DATA UNDER STUDY:
● ● ● ● ●
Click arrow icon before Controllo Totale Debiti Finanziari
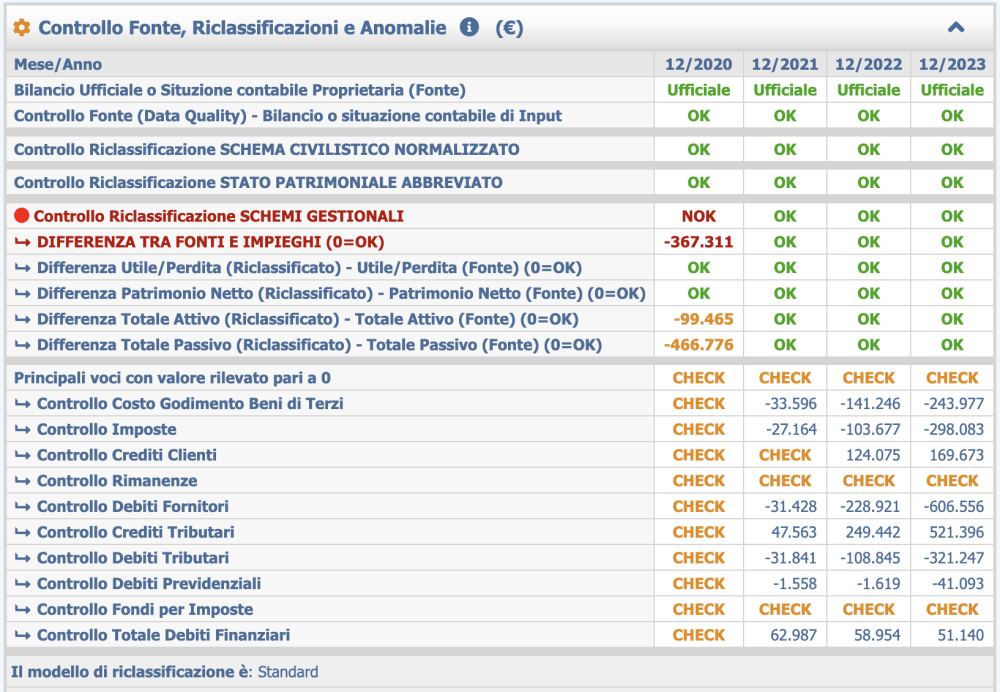 coord(22,635)
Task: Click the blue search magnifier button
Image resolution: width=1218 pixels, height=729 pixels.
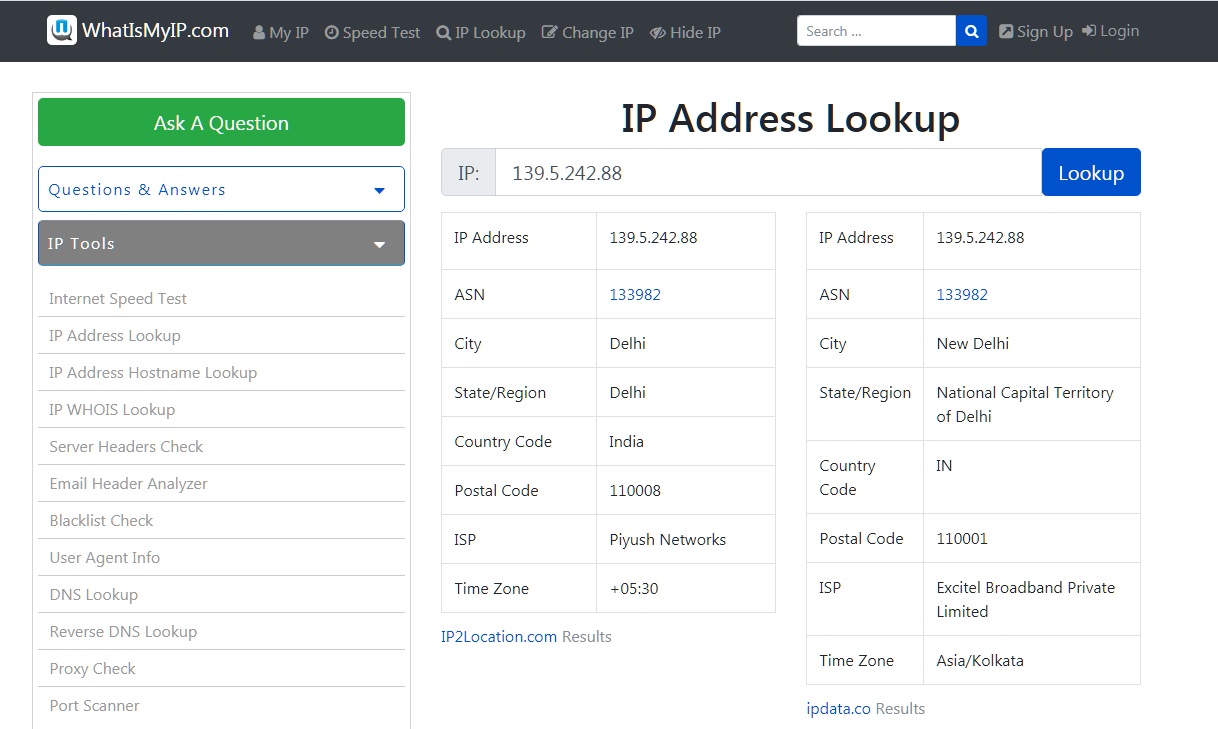Action: 971,31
● ● ● ● ●
REQUIREMENT:
The answer must be an exact copy of the records, with no images in it.

SOLVED PROBLEM:
Click arrow icon before Controllo Totale Debiti Finanziari
 coord(22,635)
Task: Click the blue search magnifier button
Image resolution: width=1218 pixels, height=729 pixels.
Action: 971,31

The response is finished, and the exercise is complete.